生まれてこの方「小さくない身体」というのをやったことがない。昔からずっと背の順は一番前か、よくて三番目だった。だからなのか、実年齢よりも若く見られる。もう立派なアラサーだというのに、未だにレジカウンターで年齢確認をされることもある。いつまで経っても実年齢に見られないことへのコンプレックスがずっと燻っている。

 

この身体が嫌いだ。

 

身長は152㎝と平均を大きく下回り、その身体の割に乳房が大きいことは自覚している。身体のラインが出る服を着ると胸が強調されてしにたくなる。「女」の身体、「女体」である己の身体を否が応でも見せつけられる。

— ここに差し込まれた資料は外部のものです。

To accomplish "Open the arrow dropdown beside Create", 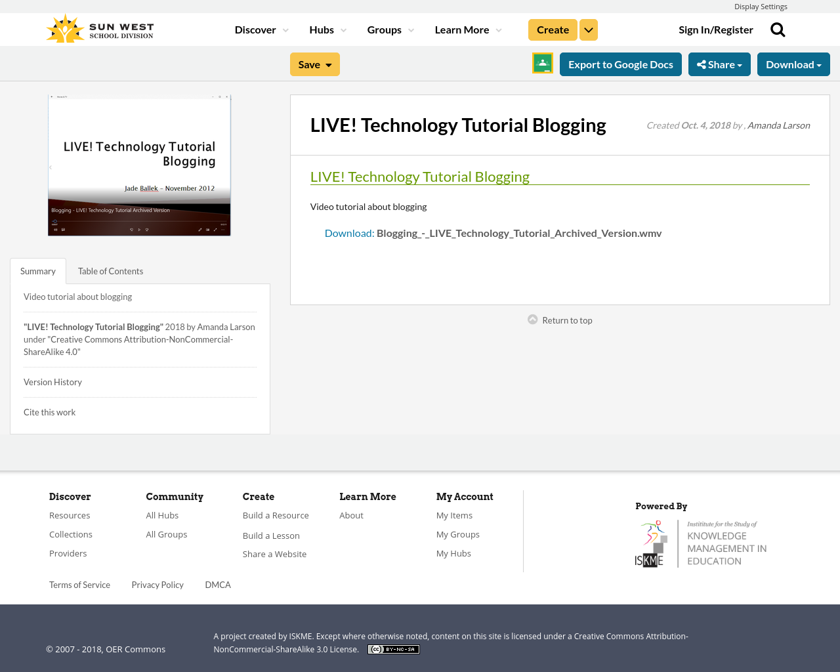I will pos(589,30).
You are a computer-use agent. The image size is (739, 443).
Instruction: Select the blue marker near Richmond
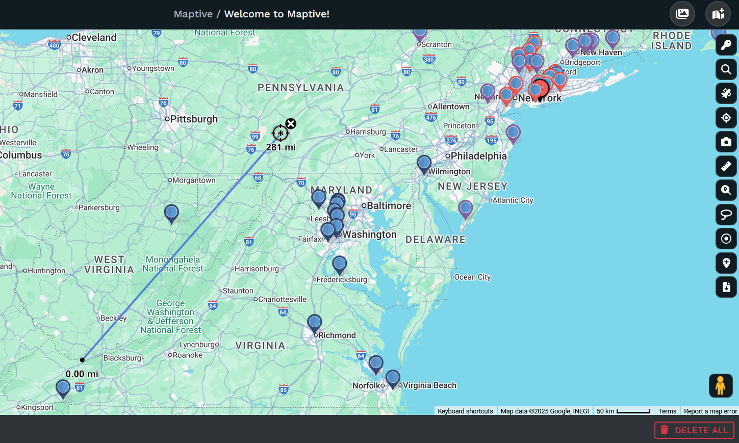tap(315, 324)
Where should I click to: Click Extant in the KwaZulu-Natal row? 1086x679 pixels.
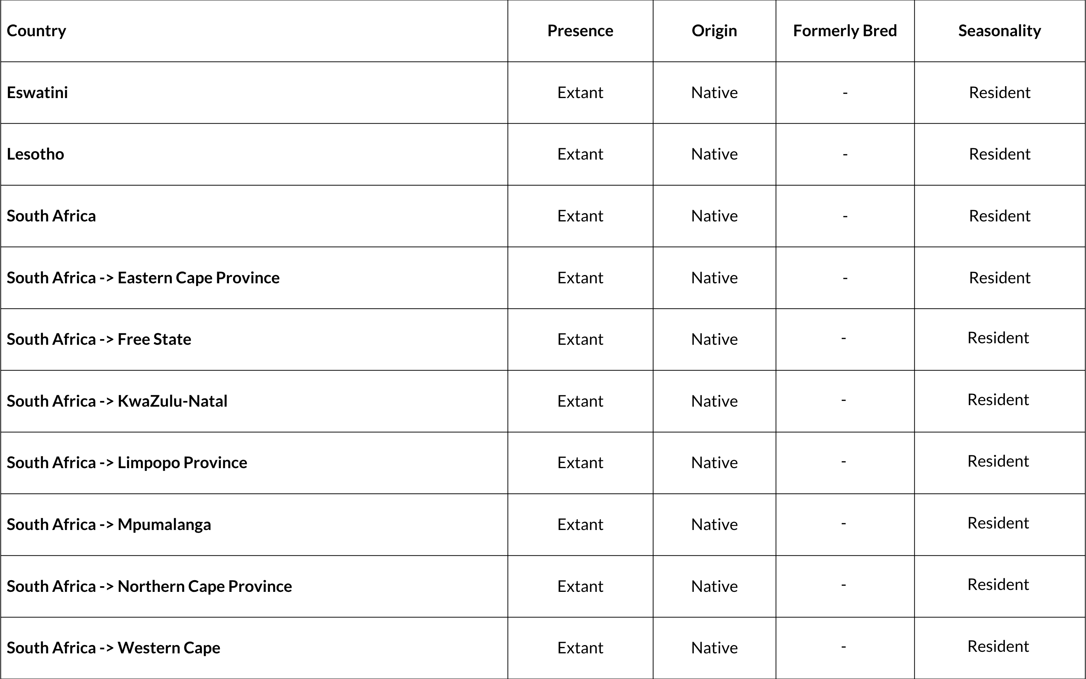(580, 401)
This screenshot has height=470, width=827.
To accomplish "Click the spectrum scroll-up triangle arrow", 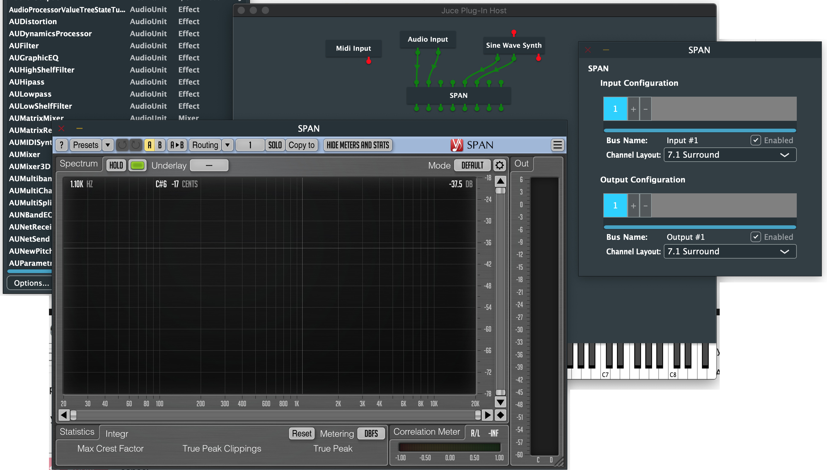I will pyautogui.click(x=500, y=181).
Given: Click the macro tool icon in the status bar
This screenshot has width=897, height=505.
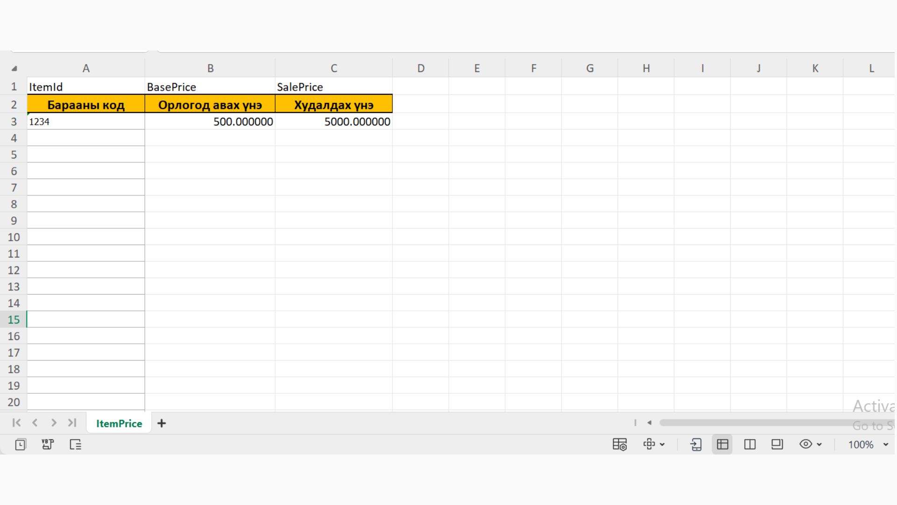Looking at the screenshot, I should [x=48, y=445].
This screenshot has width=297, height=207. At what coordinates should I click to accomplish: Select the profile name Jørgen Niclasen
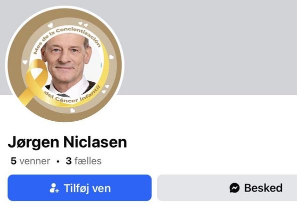click(x=68, y=142)
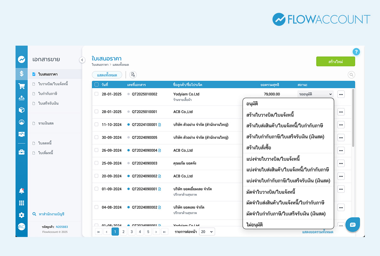Open the FlowAccount home logo icon
380x256 pixels.
(21, 59)
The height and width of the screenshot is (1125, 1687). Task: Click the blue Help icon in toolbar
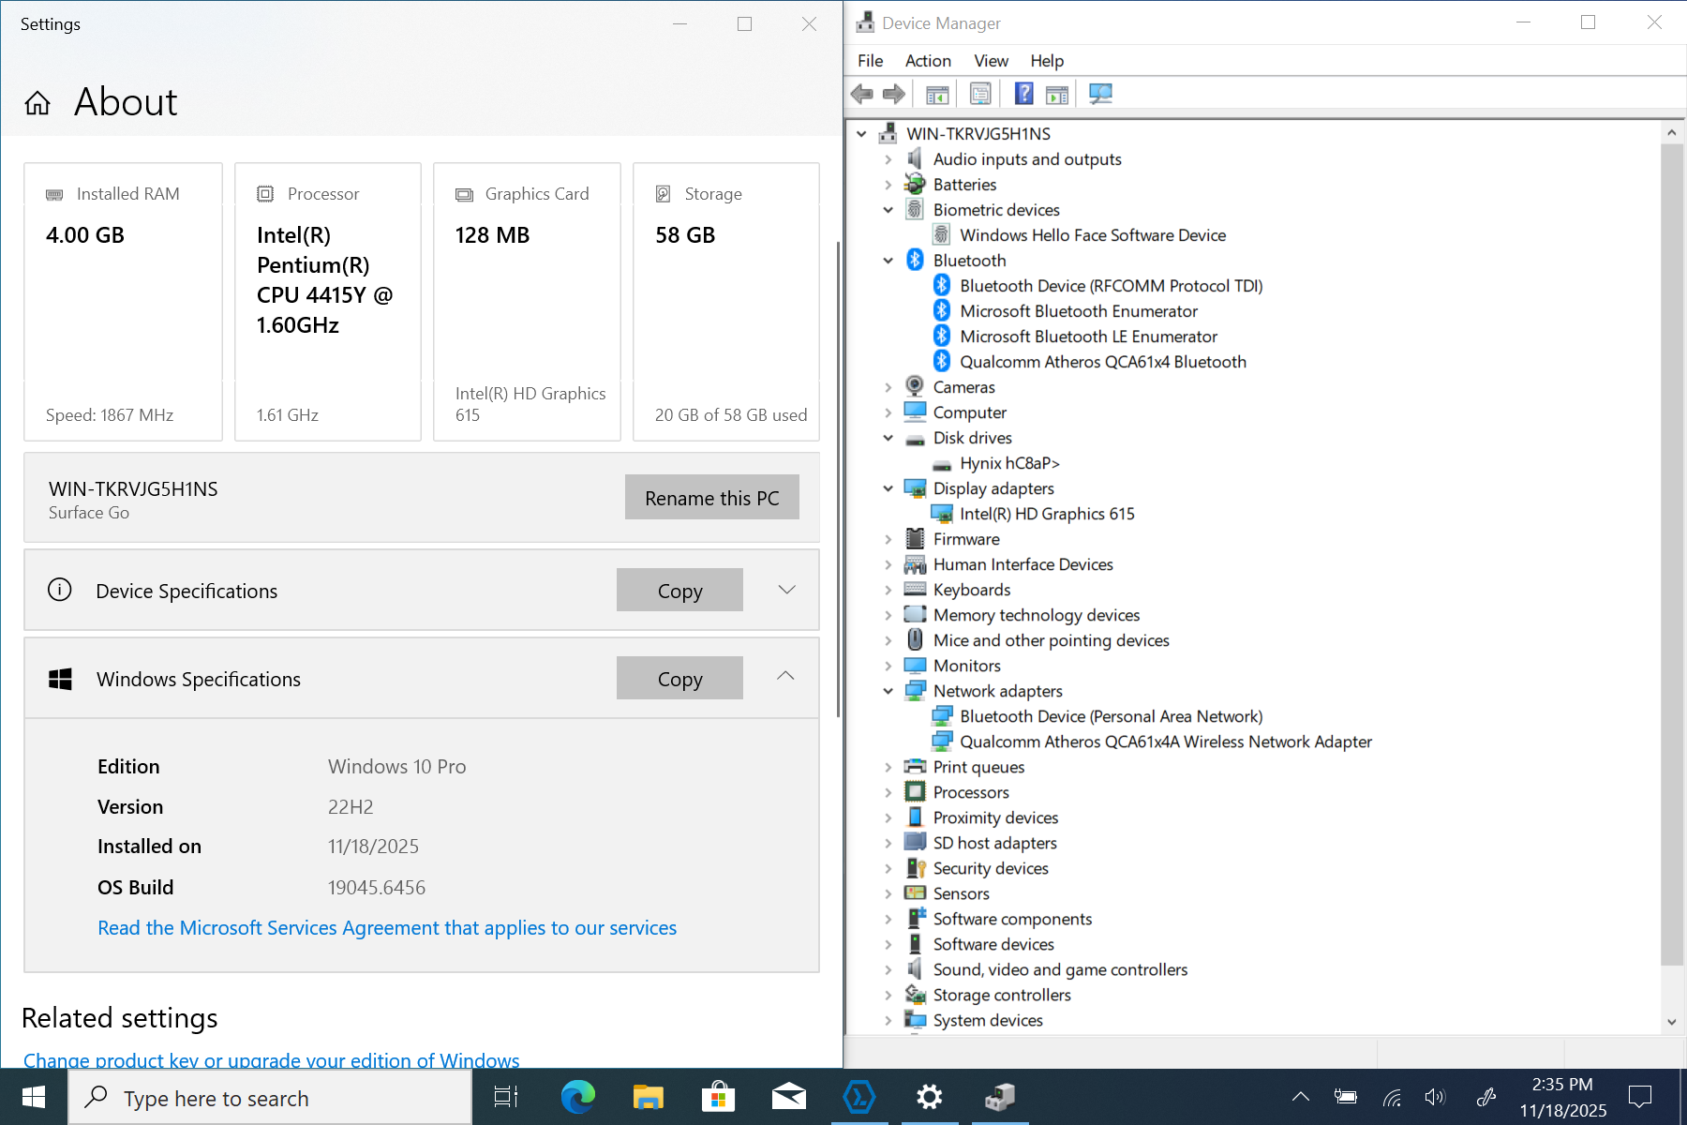pos(1023,94)
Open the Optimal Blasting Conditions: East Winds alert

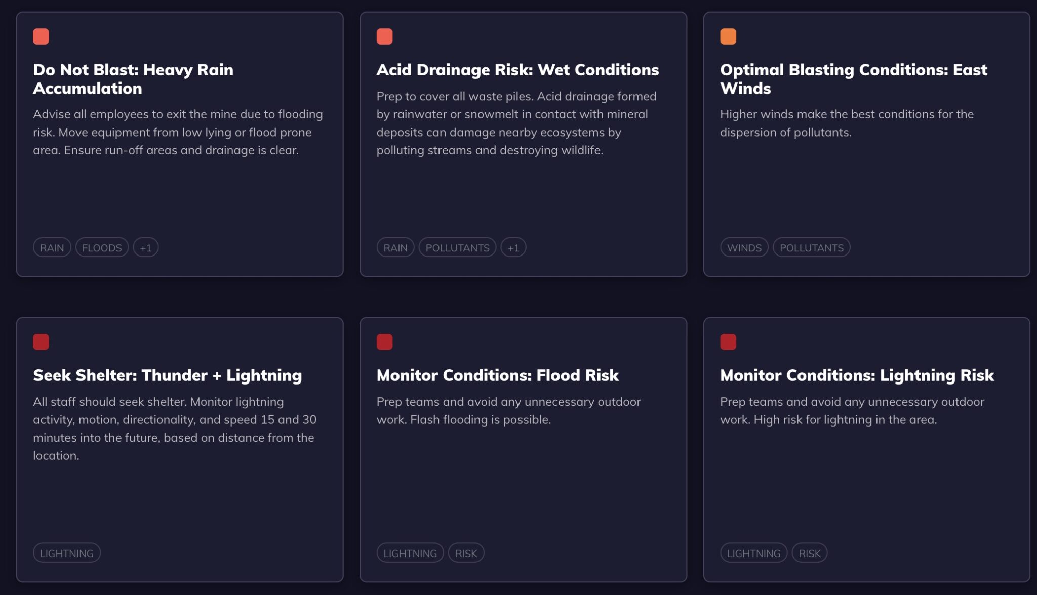pyautogui.click(x=854, y=79)
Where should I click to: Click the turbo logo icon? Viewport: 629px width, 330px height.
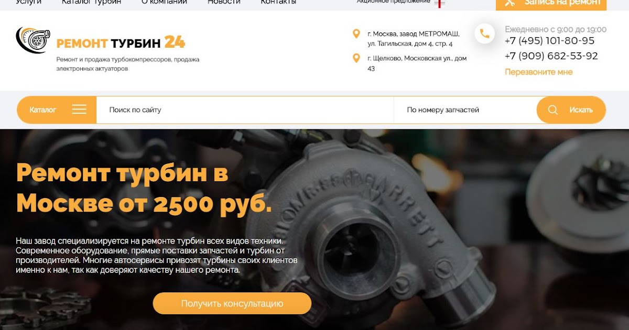[x=33, y=40]
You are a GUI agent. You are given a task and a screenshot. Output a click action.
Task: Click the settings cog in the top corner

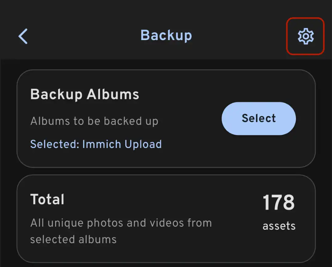pos(305,36)
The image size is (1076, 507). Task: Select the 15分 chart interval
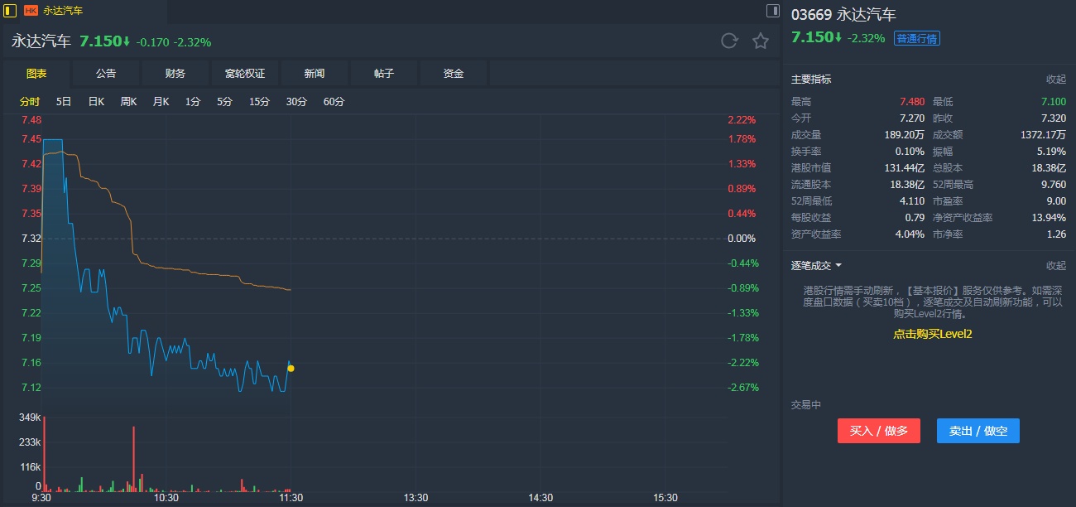(x=259, y=102)
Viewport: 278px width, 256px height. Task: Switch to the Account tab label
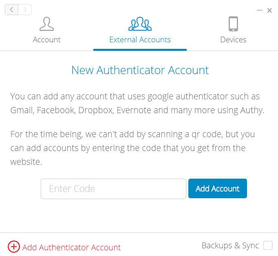click(x=46, y=39)

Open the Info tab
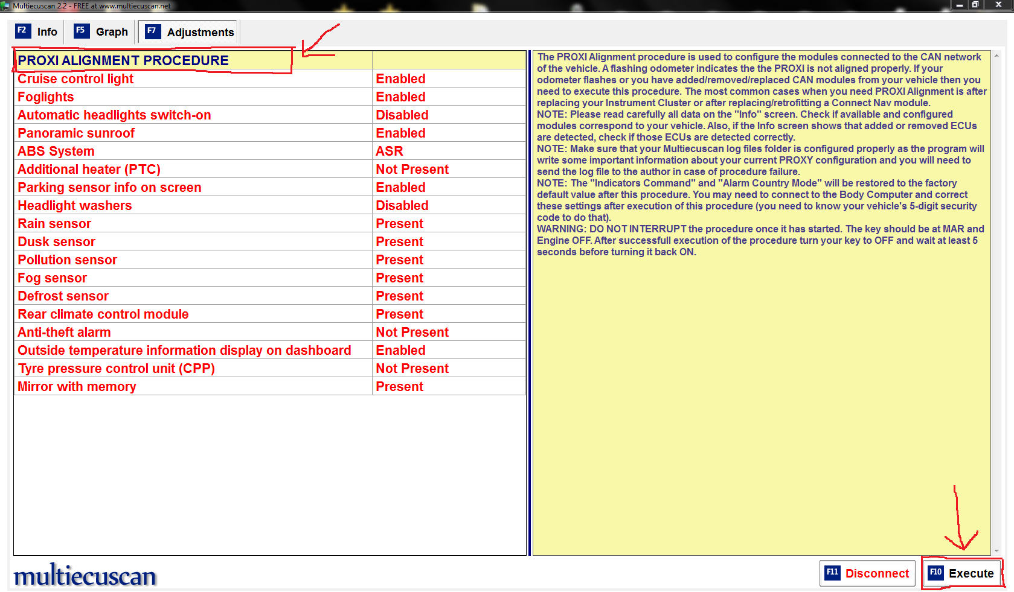pos(37,31)
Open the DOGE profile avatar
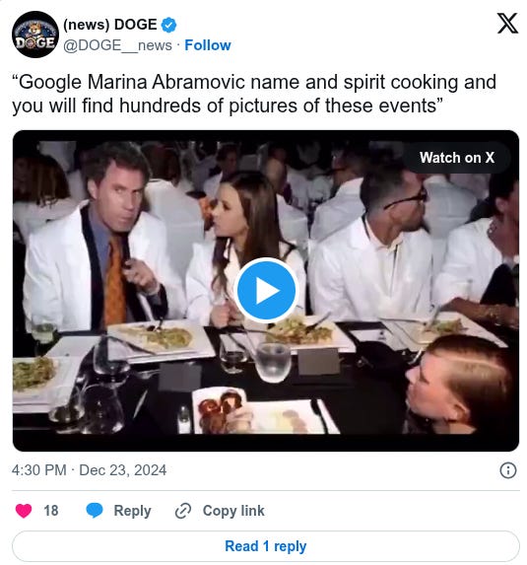 click(34, 35)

そこから逃れることはできないことも、同時に。

いつからこの身体を呪うようになったのか、その「呪い」をかけられた瞬間を、はっきりと記憶している。

おれの身体が「合法ロリ」と指をさされたあの時、おれの身体が下世話な話の俎上に軽々しくあげられたあの時、おれの身体がそれまで知識として知っていたその単語と結び付けられた、あの時。あの時には、こんな風に呪いとなってつきまとうものになるだなんて微塵も考えていなかった。

「人間」として生きてきたつもりだった。「女」でもなく、「女体」でもなく、「人間」だと。例えスカートを履こうとも、化粧をしてロングヘアであったとしても、おれはおれという「人間」として、生きてきたつもりだった。それがあの瞬間から崩れ落ちていった。がらがら、がら……。崩壊は未だに止まない。崩壊が止むことはきっとないのだろうと確信している。おれは、もう、おれの身体を取り戻すことはできないような気もしている。

 

「のはるさんって過激派ですよね」と時々言われる。これまで受けた理不尽、侮辱に怒りをあらわにすると必ず言われる。からかうかのように「怖いよお」とも。その度に思う。みんなどうしているというのだろう。己が受けた理不尽、侮辱をどうやって自分の中で処理をしているというのか。おれは怒りを殺意にすることでしか処理ができない。でも、それも面白半分に流される。「合法ロリ」だから?

 

本気で怒っているのに「怒ってる姿も小動物みたいで可愛いね」と言われた時の絶望と屈辱がどれほどのものか、みんな本当に”分からない”というのか?